License for electronic signatures 

It is necessary to obtain a license certificate in order to issue an electronic signature. Section 21 of the Act provides that any such license can be obtained by making an application to the controller who, after considering all the documents, decides either to accept or reject the application. The license issued is valid for the term as prescribed by the central government and is transferable and heritable. It is regulated by terms and conditions provided by the government. 

According to Section 22 of the Act, an application must fulfill the following requirements:

  • A certificate of practice statement. 
  • Identity proof of the applicant. 
  • Fees of Rupees 25,000 must be paid. 
  • Any other document as specified by the central government. 

The license can be renewed by making an application before 45 days from the expiry of the license along with payment of fees, i.e., Rupees 25000. (Section 23)

Any license can be suspended on the grounds specified in Section 24 of the Act.

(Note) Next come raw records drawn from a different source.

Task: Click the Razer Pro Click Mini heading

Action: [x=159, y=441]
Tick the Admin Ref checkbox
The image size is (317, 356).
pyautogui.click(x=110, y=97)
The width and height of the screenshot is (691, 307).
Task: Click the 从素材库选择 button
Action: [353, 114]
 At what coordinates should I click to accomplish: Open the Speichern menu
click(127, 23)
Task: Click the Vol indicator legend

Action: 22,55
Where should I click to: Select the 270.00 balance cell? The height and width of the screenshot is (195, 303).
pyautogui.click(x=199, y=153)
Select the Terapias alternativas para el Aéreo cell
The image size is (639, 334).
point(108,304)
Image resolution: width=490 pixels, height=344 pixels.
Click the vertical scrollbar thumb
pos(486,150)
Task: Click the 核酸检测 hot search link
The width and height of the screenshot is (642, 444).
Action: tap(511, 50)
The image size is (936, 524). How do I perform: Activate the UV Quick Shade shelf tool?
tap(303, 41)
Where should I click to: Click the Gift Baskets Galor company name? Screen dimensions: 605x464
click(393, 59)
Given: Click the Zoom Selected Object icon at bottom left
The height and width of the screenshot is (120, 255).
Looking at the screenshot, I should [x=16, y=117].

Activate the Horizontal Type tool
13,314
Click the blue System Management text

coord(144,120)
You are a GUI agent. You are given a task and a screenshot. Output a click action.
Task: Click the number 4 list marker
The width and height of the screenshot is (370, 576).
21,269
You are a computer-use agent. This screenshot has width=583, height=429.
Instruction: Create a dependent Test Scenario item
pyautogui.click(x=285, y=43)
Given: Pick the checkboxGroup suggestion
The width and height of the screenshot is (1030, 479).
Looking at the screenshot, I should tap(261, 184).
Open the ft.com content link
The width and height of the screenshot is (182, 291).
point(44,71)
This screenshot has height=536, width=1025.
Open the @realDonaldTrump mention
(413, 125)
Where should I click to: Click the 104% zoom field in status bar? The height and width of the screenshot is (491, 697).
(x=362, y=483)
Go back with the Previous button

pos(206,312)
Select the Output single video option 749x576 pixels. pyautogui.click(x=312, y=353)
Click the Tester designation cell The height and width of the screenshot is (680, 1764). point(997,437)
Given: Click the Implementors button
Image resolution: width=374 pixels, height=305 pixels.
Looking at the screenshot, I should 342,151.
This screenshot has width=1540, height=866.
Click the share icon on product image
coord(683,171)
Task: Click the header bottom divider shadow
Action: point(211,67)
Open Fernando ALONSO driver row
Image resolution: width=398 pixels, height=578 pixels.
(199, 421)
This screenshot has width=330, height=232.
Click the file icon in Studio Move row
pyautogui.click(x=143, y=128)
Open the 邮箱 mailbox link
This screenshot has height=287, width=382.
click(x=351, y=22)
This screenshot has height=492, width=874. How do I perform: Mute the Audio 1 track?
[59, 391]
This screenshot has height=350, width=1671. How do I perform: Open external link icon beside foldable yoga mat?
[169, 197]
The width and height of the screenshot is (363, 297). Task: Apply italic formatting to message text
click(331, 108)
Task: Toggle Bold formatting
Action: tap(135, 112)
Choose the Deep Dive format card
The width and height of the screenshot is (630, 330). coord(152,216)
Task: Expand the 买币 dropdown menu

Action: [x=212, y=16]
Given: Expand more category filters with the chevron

However, no certifying authority can suspend the license without giving the applicant a reasonable opportunity to be heard. The grounds of suspension are:

  • The applicant makes a false application for renewal with false and fabricated information. 
  • Failure to comply with the terms and conditions of the license. 
  • A person fails to comply with the provisions of the Act. 
  • He did not follow the procedure given in Section 30 of the Act. 

The notice of suspension of any such license must be published by the Controller in his maintained records and data. 

Powers of certifying authorities

Following are the powers and functions of certifying authorities:

  • Every such authority must use hardware that is free from any kind of intrusion. (Section 30)
  • It must adhere to security procedures to ensure the privacy of electronic signatures. 
  • It must publish information related to its practice, electronic certificates and the status of these certificates. 
  • It must be reliable in its work. 
  • The authority has the power to issue electronic certificates. (Section 35)
  • The authority has to issue a digital signature certificate and certify that:
    • The subscriber owns a private key along with a public key as given in the certificate. 
    • The key can make a digital signature and can be verified.
    • All the information given by subscribers is accurate and reliable. 
  • The authorities can suspend the certificate of digital signature for not more than 15 days. (Section 37)
  • According to Section 38, a certificate can be revoked by the authorities on the following grounds:
    • If the subscriber himself makes such an application.
    • If he dies. 
    • In case, the subscriber is a company then on the winding up of the company, the certificate is revoked. 

Circumstances where intermediaries are not held liable

Section 2(1)(w) of the Act defines the term ‘intermediary’ as one who receives, transmits, or stores data or information of people on behalf of someone else and provides services like telecom, search engines and internet services, online payment, etc. Usually, when the data stored by such intermediaries is misused, they are held liable. But the Act provides certain instances where they cannot be held liable under Section 79. These are:

  • In the case of third-party information or communication, intermediaries will not be held liable. 
  • If the only function of the intermediary was to provide access to a communication system and nothing else, then also they are not held liable for any offence. 
  • If the intermediary does not initiate such transmissions or select the receiver or modify any information in any transmission, it cannot be made liable. 
  • The intermediary does its work with care and due diligence. 

However, the section has the following exemptions where intermediaries cannot be exempted from the liability:

  • It is involved in any unlawful act either by abetting, inducing or by threats or promises. 
  • It has not removed any such data or disabled access that is used for the commission of unlawful acts as notified by the Central Government. 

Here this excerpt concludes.